Finding solutions that remove human error, therefore, can create better internal audit reporting metrics. A single internal auditor can only review a limited number of logs. However, an automated system that aggregates the reports and provides visual representations can allow your internal auditor to consider more information in less time. With more data comes greater assurance over the internal reporting that then reduces external auditor time.

What was the Audit Plan Coverage?

While the cost to complete an external audit may matter to the c-suite and Board, the audit plan coverage may be more likely to prevent data breaches.

Unfortunately, information security risk continuously evolves. Thus, traditional point-in-time audits may fail at providing full coverage. Using automated tools that provide continuous monitoring over the data environment allow an organization to provide greater coverage, mitigate more risks, and offer greater assurance over their IT control effectiveness.

How Rapidly were Issues Remediated?

If your company is using its internal audit function to lead to stronger external audit outcomes, then you need to find a way to streamline communications and speed up remediations.

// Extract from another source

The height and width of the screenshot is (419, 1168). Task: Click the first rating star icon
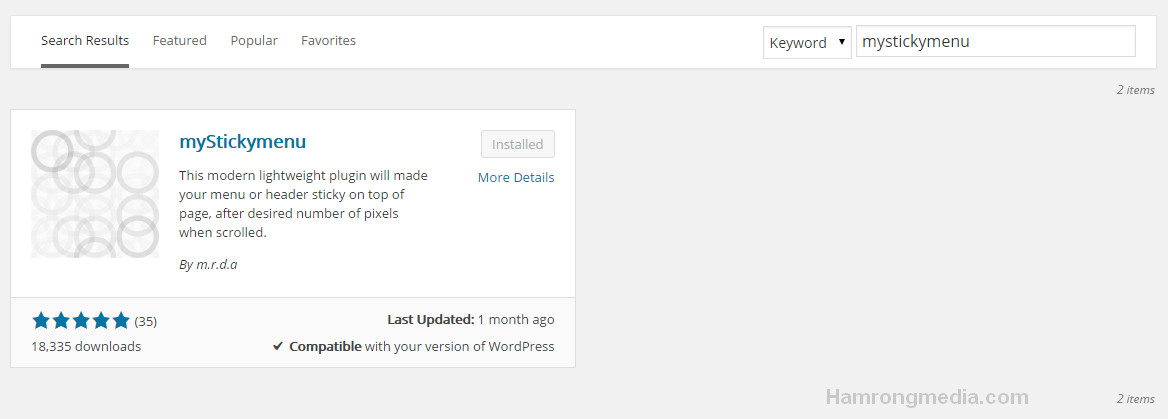(x=41, y=321)
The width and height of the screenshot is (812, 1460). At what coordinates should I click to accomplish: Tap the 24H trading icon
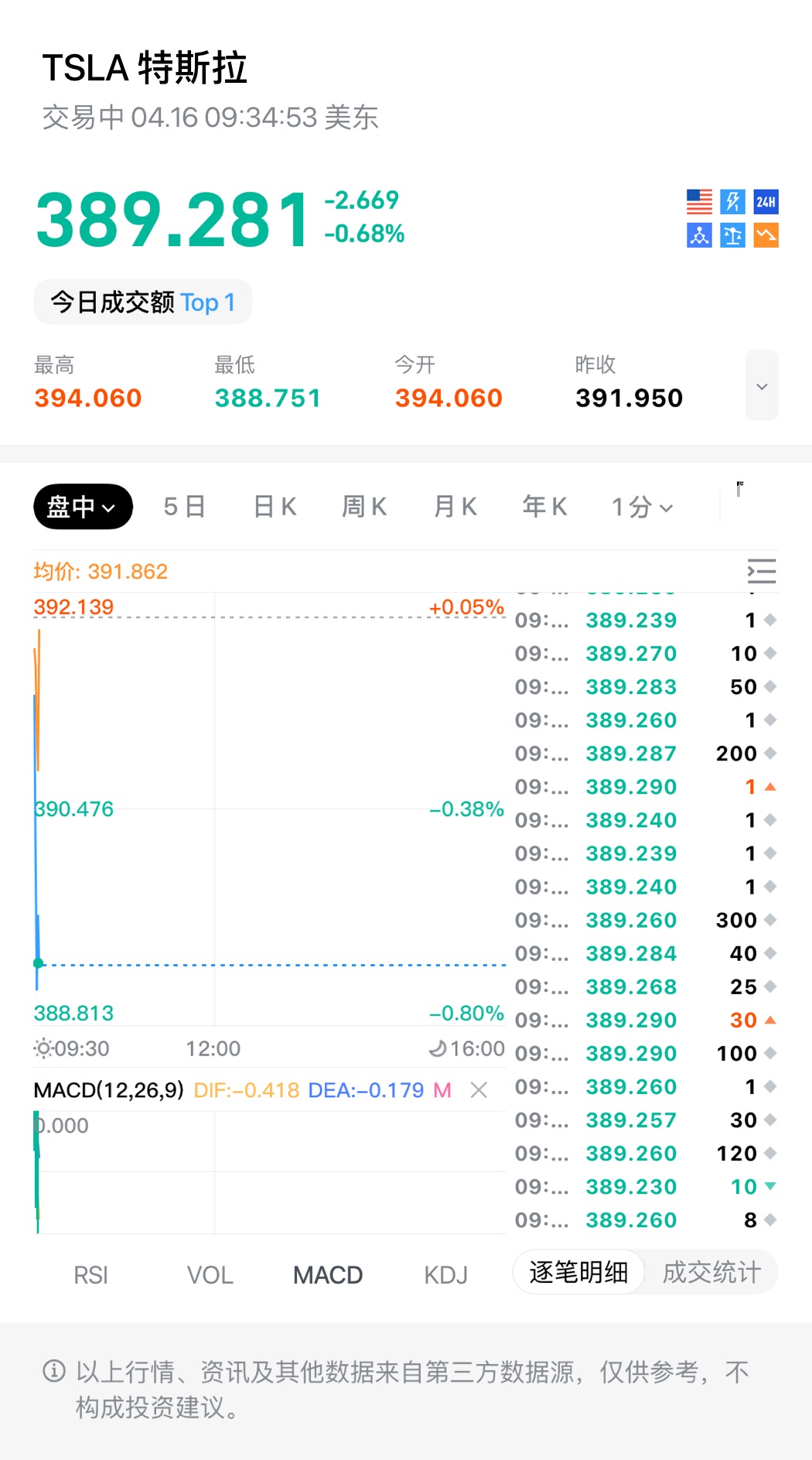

Prioritizing remediation activities and communicating them can be a key metric when reviewing internal audit effectiveness. Internal communications can act as a barrier to remediation, which then undermines the goals of the internal audit function. The organization needs to prioritize and track issues so that it can work faster to remediate any problems.

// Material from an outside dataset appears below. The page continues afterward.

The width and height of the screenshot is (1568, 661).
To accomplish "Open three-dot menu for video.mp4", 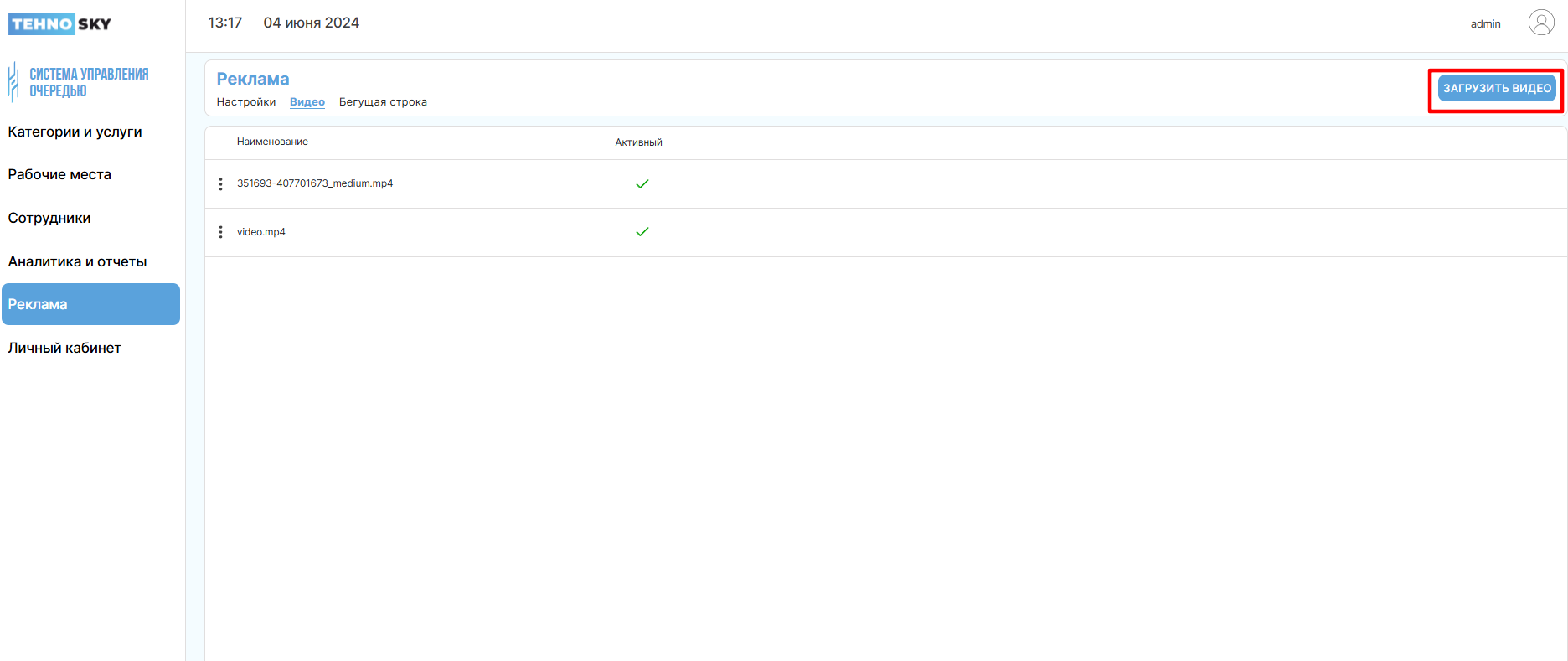I will 220,232.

How ZenGRC Enables Audit Metrics and Reporting

ZenGRC offers workflow tagging so that you can delegate audit tasks and monitor their progress and completion. Moreover, it allows you to prioritize tasks so that your team members know how to plan their activities.

ZenGRC’s workflow management capabilities include a centralized dashboard that continuously documents your control effectiveness making audit documentation easier.

Additionally, it helps you create an audit trail by documenting and remediation activities to support your responses to auditor questions.

When using internal audits to enable external audit processes and reduce time spent, using ZenGRC’s single source of information platform can speed up internal stakeholder communications and provide all documentation necessary thus reducing external auditor follow up requests.